Drilling continues on city’s new well
Published 4:06 pm Monday, January 18, 2021
- A contractor has been drilling a new well near the Quail Ridge Golf Course since early October. This well will be a supplementary source of water for the city.
Drilling continues on Baker City’s new drinking-water well, but progress has been slower than expected since the $677,000 project started in early October.
“It’s definitely going slower than I had anticipated,” said Michelle Owen, the city’s public works director. “Part of that is just due to the types of soil that they ran into is a little bit different than the well log that they have for the old golf course well.”
Equipment breakdowns have also contributed to the rate of drilling, Owen said.
The City Council voted in April 2020 to hire Schneider Water Services of St. Paul, near Salem, to drill the well, which is on the east side of the parking lot at the city’s Quail Ridge Golf Course, 2801 Indiana Ave.
The company estimates the well will need to be drilled to a depth of about 700 feet, Owen said.
So far the well, which will have a casing 12 inches in diameter, has been sunk about 197 feet.

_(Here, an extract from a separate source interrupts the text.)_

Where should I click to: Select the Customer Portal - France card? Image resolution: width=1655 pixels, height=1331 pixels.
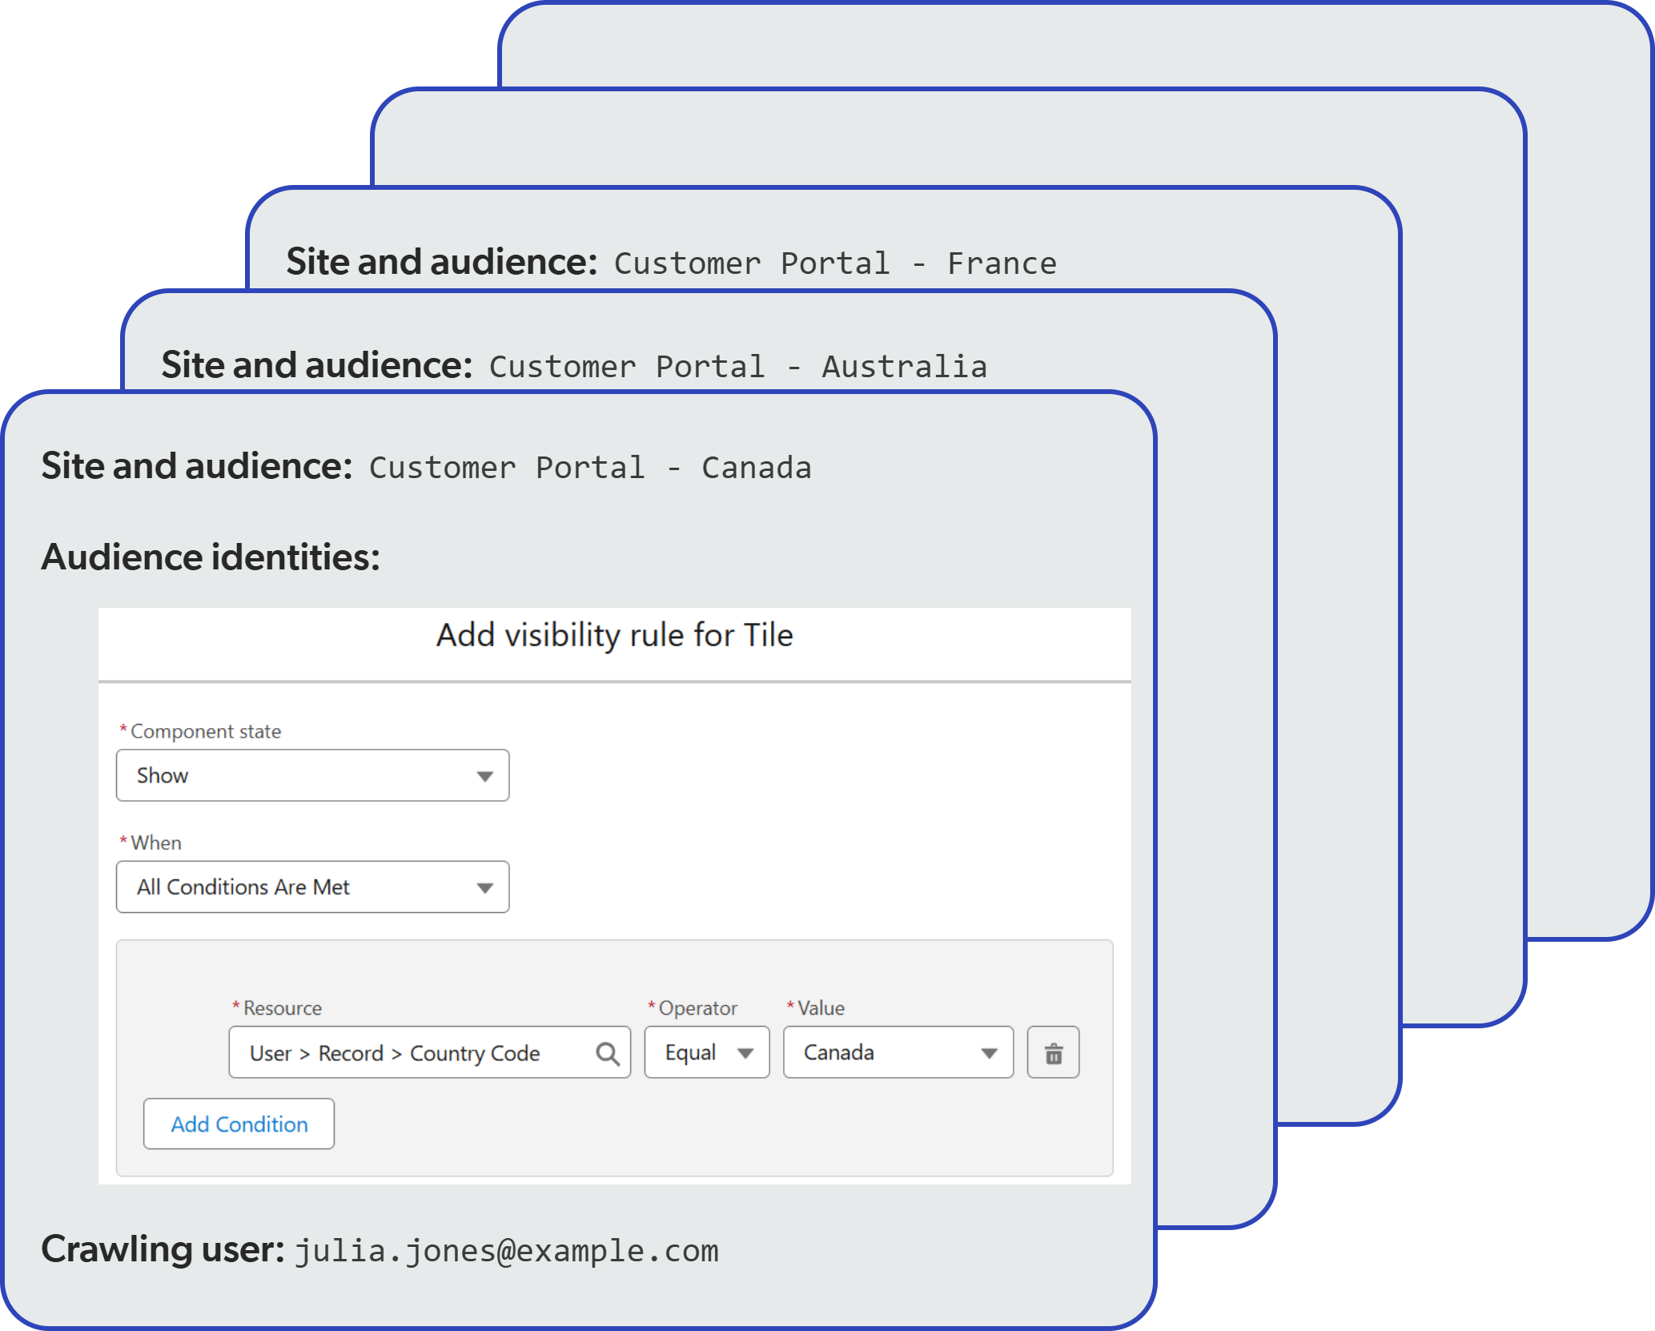tap(673, 263)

Owen said the drill has so far been encountering clay soils and has yet to reach layers of rock that contain the aquifer that will be tapped.
The drillers expect to reach rock soon, she said.

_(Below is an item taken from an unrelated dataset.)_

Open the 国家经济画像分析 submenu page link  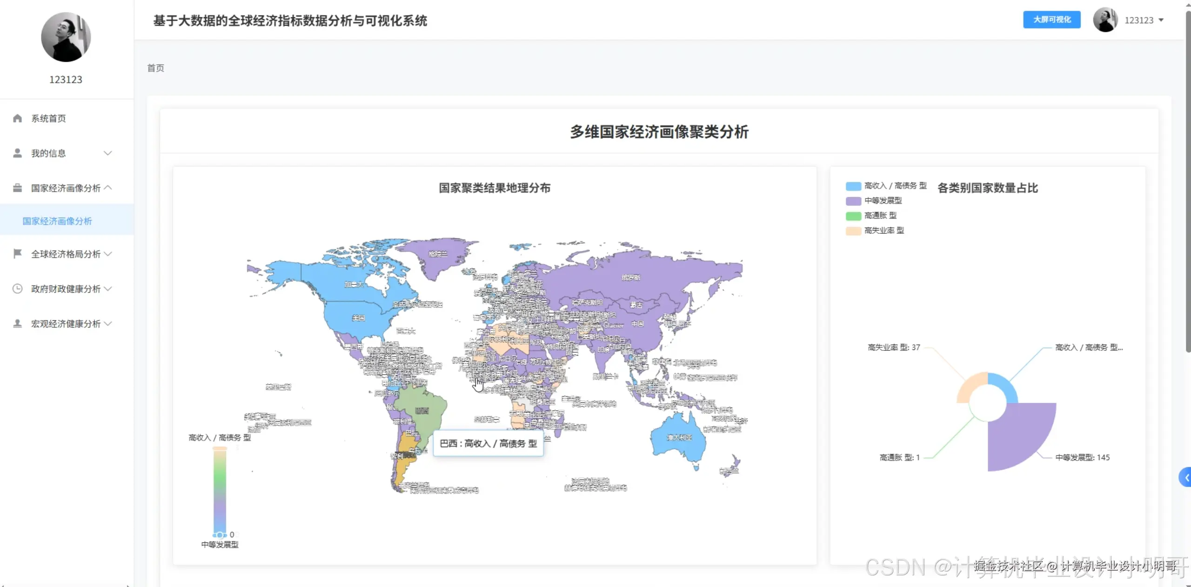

“That would be good,” Owen said.
She said it’s not uncommon for well-drillers to find surprises underground.
The predictions were based on the log made by the company that drilled a nearby well that supplies water to the golf course.
Schneider Water Services has until May 1 to finish drilling the well.

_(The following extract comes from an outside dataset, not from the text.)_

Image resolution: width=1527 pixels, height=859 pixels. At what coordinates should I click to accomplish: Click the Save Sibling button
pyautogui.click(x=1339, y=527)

The next phase, which includes installing a pump and distribution pipes, and building a structure around the well, will be more expensive, costing an estimated $2 million, Owen said.
That work won’t start until the new fiscal year, which begins July 1, 2021.
Owen said the new well, which will supplement the city’s main water source — a dozen streams and springs in the 10,000-acre watershed on the east slopes of the Elkhorn Mountains about 10 miles west of town — likely will be available to deliver water to homes and businesses starting in the spring of 2022.
“When complete, we hope that it will produce about 1,500 gallons a minute,” Owen said.
That’s about 2.16 million gallons per day.
This past summer, the city’s daily water demand averaged more than 4 million gallons during August.
The city definitely would have relied on the new well this summer had it been finished, Owen said.
The city likely will tap the new well both during the summer, when demand peaks and the supply from the watershed diminishes, and in some years during the spring, when rapidly melting snow in the mountains can temporarily cause streams to carry too much silt for the water to be safely used.
The new well is one of the major projects that prompted the City Council to boost water rates by 10% in 2016, 2017 and 2018.
Those increases will pay for the well and for the continuation of a long-term effort to replace the century-old, leaky concrete pipeline that brings water to town from the city’s watershed.
The new well will be the city’s second.
The other well, which the city drilled in 1977 near its water treatment plant and reservoir on the hill near Reservoir Road, is about 800 feet deep.
Owen said the new well, like the existing one, will be part of the city’s Aquifer Storage and Recovery (ASR) system.
Baker City was the first Oregon city to receive a state permit allowing it to divert water from surface sources — the watershed streams and springs — into a well during the winter when the watershed produces far more water than the city needs.
That water is stored in the well aquifer and can be pumped later into the city’s distribution system.